Treatment


Categories: ESOPHAGOSCOPY FOR FOREIGN BODY
Sources: A Manual Of Peroral Endoscopy And Laryngeal Surgery

It is a mistake to try to force a foreign body into the

stomach with the stomach tube or bougie. Sounding the esophagus with

bougies to determine the level of the obstruction, or to palpate the

nature of the foreign body, is unnecessary and dangerous.

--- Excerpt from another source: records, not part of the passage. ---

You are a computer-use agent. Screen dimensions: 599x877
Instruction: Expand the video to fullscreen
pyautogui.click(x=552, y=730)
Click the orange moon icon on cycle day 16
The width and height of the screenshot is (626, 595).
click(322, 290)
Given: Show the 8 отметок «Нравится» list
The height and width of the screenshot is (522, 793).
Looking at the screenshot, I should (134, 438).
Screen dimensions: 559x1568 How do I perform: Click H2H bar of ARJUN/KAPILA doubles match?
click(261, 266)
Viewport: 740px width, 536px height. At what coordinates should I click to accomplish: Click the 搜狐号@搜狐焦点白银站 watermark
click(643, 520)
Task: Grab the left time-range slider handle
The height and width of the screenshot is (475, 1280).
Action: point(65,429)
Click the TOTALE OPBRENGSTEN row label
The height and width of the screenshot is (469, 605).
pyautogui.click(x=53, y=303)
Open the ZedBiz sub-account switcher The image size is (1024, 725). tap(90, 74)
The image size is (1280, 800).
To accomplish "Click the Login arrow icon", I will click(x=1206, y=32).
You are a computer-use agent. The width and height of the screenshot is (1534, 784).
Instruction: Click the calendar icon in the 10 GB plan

Esophagoscopy should not be done without a previous roentgenographic

and fluoroscopic examination of the chest and esophagus, except for

urgent reasons. The level of the stenosis, and usually the nature of

the foreign body, can thus be decided. Blind instrumentation is

dangerous, and in view of the safety and success of esophagoscopy,

reprehensible.



If for any reason removal should be delayed, bismuth sub-nitrate,

gramme 0.6, should be given dry on the tongue every four hours. It

will adhere to the denuded surfaces. The addition of calomel, gramme

0.003, for a few doses will increase the antiseptic action. Should

swallowing be painful, gramme 0.2 of orthoform or anesthesin will be

helpful. Emetics are inefficient and dangerous. Holding the patient up

by the heels is rarely, if ever, successful if the foreign body is in

the esophagus. In the reported cases the intruder was probably in the

pharynx.



External esophagotomy for the removal of foreign bodies is

unjustifiable until esophagoscopy has failed in the hands of at least

two skillful esophagoscopists. It has been the observation in the

Bronchoscopic Clinic that every foreign body that has gone down

through the mouth into the esophagus can be brought back the same way,

unless it has already perforated the esophageal wall, in which event

it is no longer a case of foreign body in the esophagus. The mortality

of external esophagotomy for foreign bodies is from twenty to

forty-two per cent, while that of esophagoscopy is less than two per

cent, if the foreign body has not already set up a serious

complication before the esophagoscopy. Furthermore, external

esophagotomy can be successful only with objects lodged

in the cervical esophagus and, moreover, it has happened that after

the esophagus has been opened, the foreign body could not be found

because of dislodgement and passage downward during the relaxation of

the general anesthesia. Should this occur during esophagoscopy, the

foreign body can be followed with the esophagoscope, and even if it is

not overtaken and removed, no risk has been incurred.



Esophagoscopy is the one method of removal worthy of serious

consideration. Should it repeatedly fail in the hands of two skillful

endoscopists, which will be very rarely, if ever, then external

operation is to be considered in cervically lodged foreign bodies.